All that is wanted is a word-for-word copy of the data from its first line to the line containing "Choose the 升级", both included.

(Provided material)

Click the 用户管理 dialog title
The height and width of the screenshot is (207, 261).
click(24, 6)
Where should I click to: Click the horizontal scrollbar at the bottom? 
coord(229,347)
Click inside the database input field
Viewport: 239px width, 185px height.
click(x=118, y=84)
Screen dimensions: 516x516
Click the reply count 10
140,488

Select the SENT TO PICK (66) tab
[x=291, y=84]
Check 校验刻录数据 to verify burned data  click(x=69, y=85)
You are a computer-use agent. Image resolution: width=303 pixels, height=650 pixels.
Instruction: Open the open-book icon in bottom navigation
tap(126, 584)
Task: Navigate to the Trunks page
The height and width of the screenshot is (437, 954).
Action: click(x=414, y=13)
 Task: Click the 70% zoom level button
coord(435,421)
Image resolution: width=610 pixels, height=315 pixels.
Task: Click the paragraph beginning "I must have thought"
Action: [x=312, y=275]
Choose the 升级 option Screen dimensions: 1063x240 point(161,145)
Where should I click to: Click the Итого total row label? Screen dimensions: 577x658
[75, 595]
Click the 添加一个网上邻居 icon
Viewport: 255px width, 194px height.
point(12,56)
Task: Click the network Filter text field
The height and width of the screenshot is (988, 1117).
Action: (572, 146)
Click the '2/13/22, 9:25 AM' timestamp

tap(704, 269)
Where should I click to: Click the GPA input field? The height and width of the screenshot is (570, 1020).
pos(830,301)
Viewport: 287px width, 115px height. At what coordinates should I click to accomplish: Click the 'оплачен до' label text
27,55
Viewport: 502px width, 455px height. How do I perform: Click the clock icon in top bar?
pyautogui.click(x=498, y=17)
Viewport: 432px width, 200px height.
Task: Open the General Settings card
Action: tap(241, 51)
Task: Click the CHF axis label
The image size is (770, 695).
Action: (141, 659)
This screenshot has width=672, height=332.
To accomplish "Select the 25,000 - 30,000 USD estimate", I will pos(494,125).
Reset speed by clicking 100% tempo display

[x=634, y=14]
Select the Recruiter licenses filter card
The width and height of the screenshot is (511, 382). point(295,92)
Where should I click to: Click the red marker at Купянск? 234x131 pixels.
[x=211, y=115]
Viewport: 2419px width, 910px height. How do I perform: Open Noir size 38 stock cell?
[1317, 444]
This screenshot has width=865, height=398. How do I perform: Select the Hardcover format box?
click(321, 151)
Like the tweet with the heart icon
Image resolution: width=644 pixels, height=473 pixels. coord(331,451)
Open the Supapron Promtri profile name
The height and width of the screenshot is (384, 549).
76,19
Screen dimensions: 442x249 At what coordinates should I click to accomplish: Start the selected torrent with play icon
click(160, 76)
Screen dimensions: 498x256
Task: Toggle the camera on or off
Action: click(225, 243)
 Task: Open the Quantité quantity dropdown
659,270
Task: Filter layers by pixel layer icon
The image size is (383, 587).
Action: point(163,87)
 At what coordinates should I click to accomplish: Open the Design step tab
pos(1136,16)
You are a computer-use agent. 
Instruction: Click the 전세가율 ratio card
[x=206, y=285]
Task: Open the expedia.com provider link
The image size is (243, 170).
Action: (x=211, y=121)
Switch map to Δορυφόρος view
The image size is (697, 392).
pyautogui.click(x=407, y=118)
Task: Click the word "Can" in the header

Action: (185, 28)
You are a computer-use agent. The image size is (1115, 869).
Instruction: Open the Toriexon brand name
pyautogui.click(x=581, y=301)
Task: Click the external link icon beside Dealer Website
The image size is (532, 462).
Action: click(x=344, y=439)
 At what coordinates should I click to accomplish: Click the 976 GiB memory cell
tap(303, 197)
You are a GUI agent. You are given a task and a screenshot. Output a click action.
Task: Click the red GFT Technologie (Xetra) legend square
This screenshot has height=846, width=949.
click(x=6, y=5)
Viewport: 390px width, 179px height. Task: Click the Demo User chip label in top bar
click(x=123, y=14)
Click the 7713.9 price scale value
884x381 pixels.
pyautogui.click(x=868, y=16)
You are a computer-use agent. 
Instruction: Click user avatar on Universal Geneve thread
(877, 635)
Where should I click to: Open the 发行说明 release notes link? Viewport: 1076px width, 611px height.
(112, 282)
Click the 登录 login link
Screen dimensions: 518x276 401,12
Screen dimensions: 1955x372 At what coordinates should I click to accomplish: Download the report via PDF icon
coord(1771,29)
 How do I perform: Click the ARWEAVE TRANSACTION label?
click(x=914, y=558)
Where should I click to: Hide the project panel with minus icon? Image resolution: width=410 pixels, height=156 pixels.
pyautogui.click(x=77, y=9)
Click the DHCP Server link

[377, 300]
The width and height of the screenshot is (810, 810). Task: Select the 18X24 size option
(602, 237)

(End Provided material)

=== Exercise result ===
Click the 用户管理 dialog title
The height and width of the screenshot is (207, 261).
click(24, 6)
Where should I click to: Click the horizontal scrollbar at the bottom? 
coord(229,347)
Click inside the database input field
Viewport: 239px width, 185px height.
click(x=118, y=84)
Screen dimensions: 516x516
Click the reply count 10
140,488

Select the SENT TO PICK (66) tab
[x=291, y=84]
Check 校验刻录数据 to verify burned data  click(x=69, y=85)
You are a computer-use agent. Image resolution: width=303 pixels, height=650 pixels.
Instruction: Open the open-book icon in bottom navigation
tap(126, 584)
Task: Navigate to the Trunks page
The height and width of the screenshot is (437, 954).
Action: click(x=414, y=13)
 Task: Click the 70% zoom level button
coord(435,421)
Image resolution: width=610 pixels, height=315 pixels.
Task: Click the paragraph beginning "I must have thought"
Action: [x=312, y=275]
Choose the 升级 option Screen dimensions: 1063x240 point(161,145)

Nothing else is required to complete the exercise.